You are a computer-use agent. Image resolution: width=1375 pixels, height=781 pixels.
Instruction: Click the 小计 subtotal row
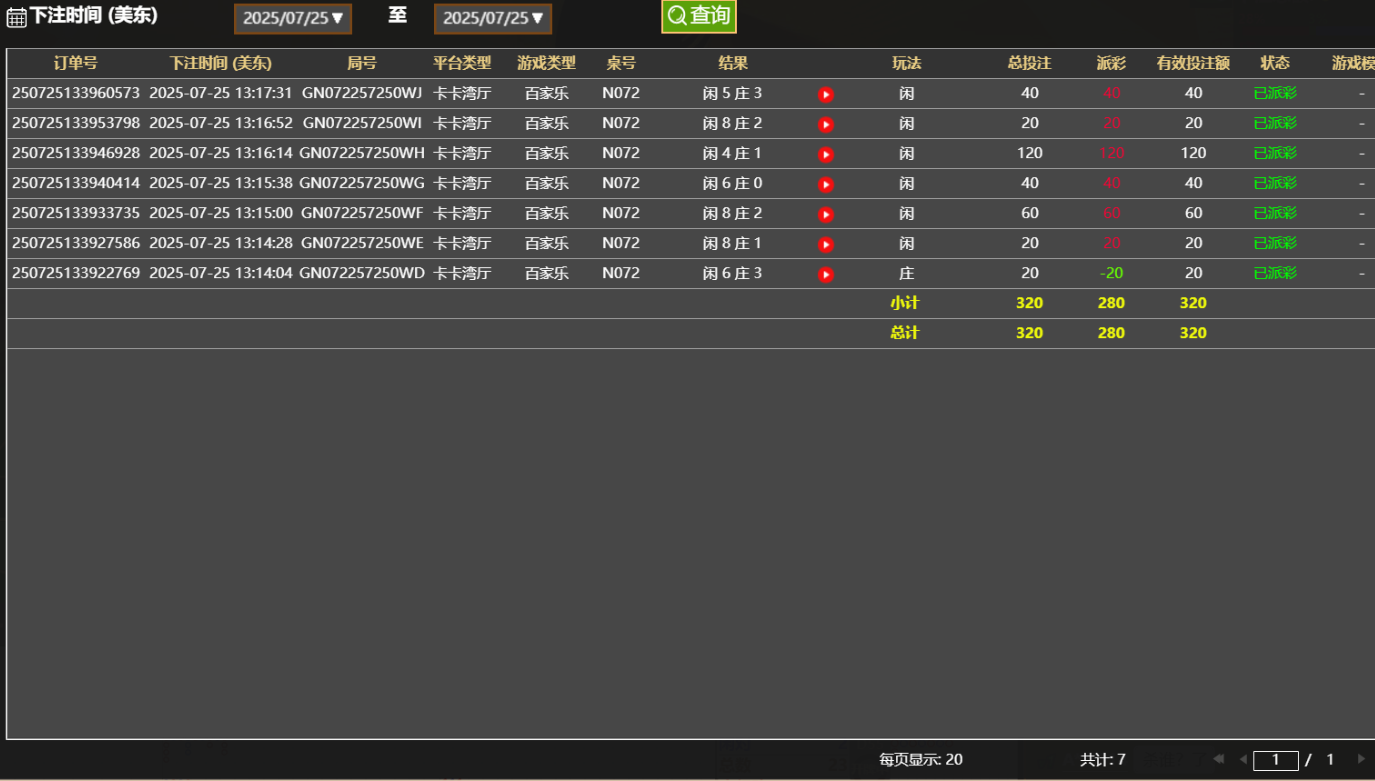coord(906,303)
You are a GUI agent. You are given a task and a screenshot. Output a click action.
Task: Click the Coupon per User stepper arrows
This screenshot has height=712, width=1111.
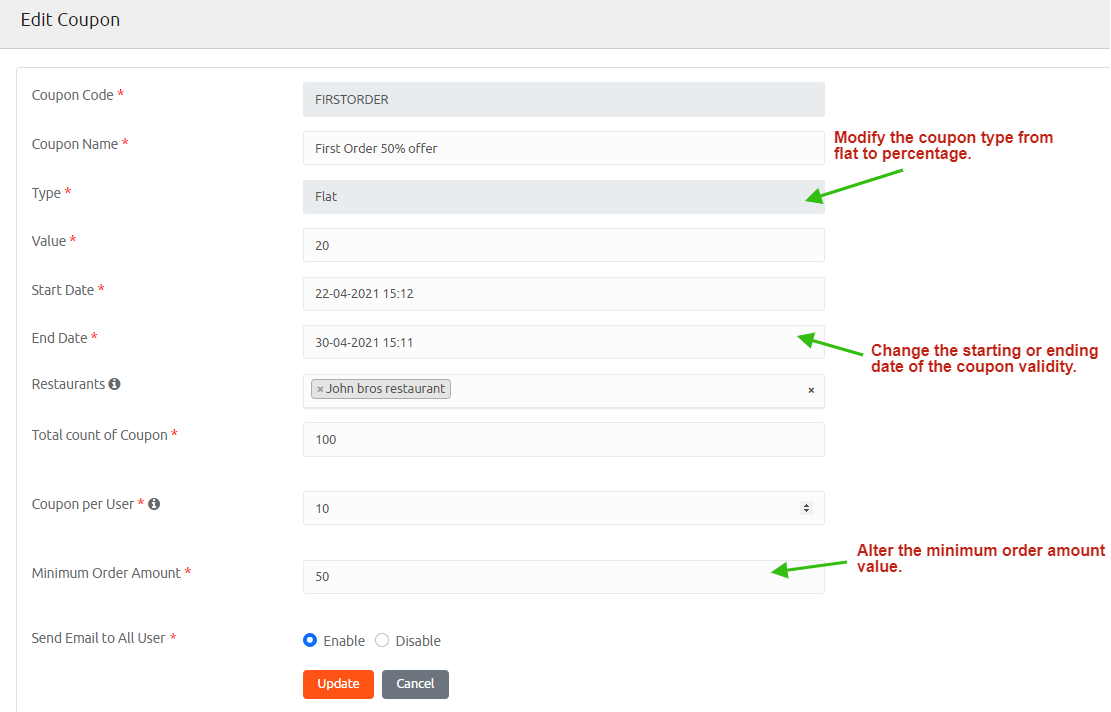click(x=806, y=508)
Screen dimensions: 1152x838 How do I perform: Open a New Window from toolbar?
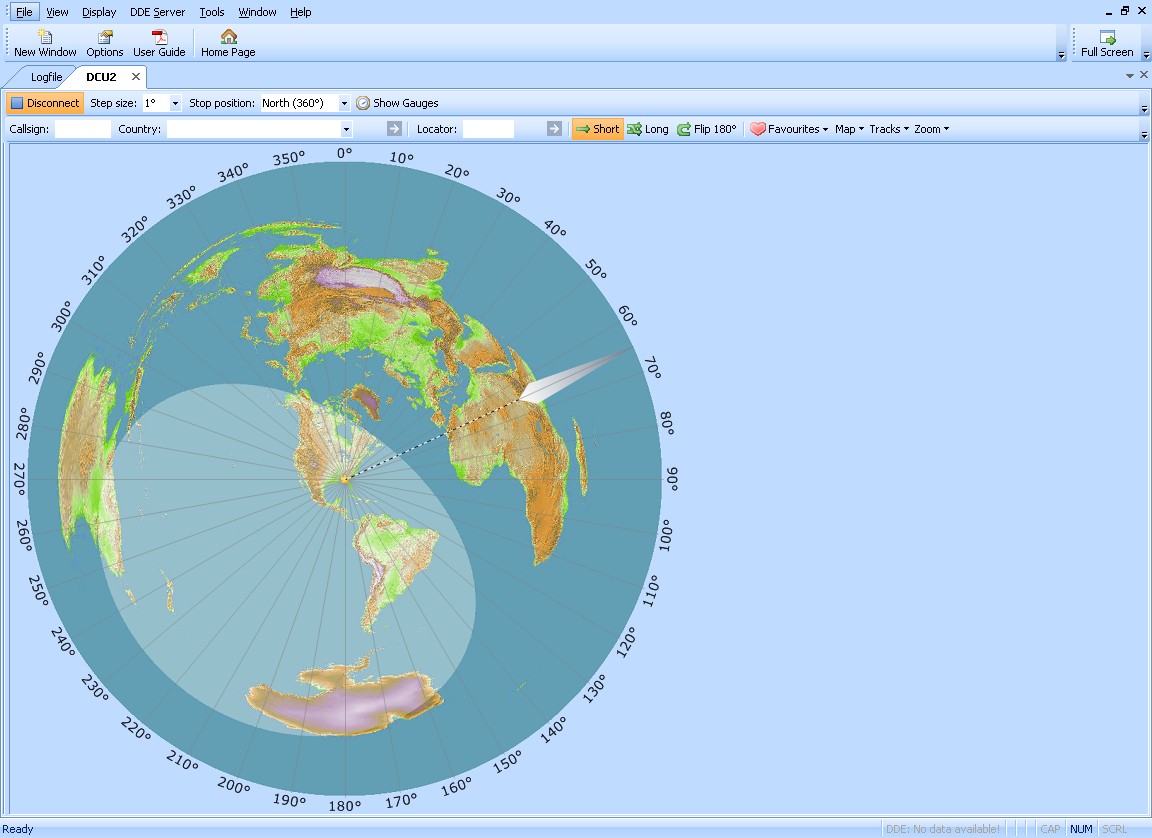pyautogui.click(x=45, y=43)
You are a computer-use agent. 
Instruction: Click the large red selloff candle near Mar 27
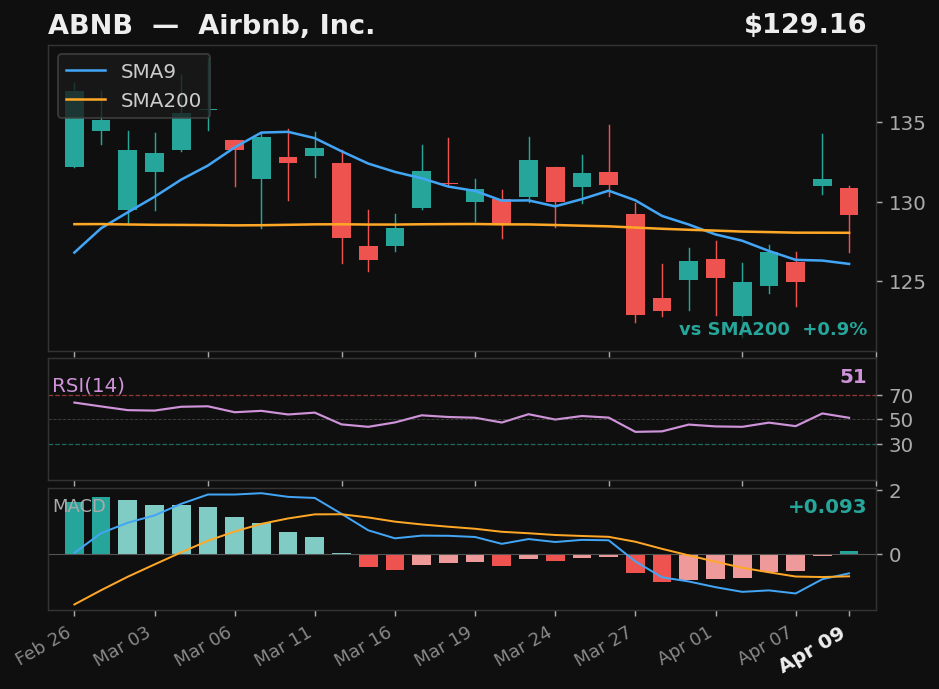[x=635, y=263]
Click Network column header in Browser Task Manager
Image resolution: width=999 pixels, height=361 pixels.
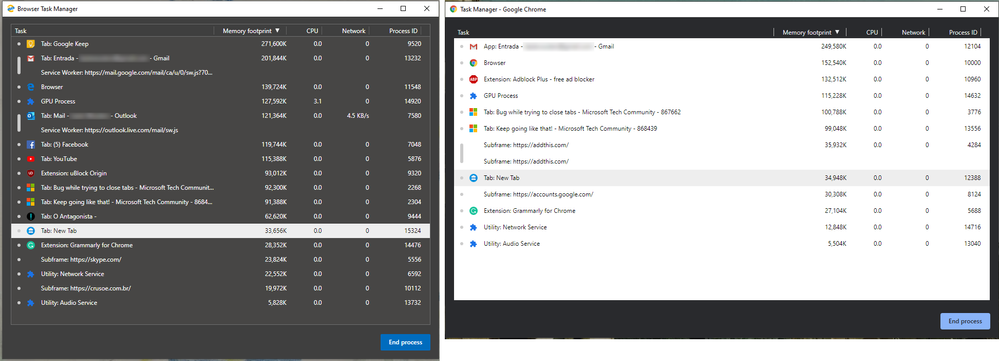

> [What you need to do]:
Look over the listing. Pull out every line with the string "pixels" in it.

> [Exercise response]:
You are a computer-use agent. Image resolution: width=1375 pixels, height=781 pixels.
Image resolution: width=999 pixels, height=361 pixels.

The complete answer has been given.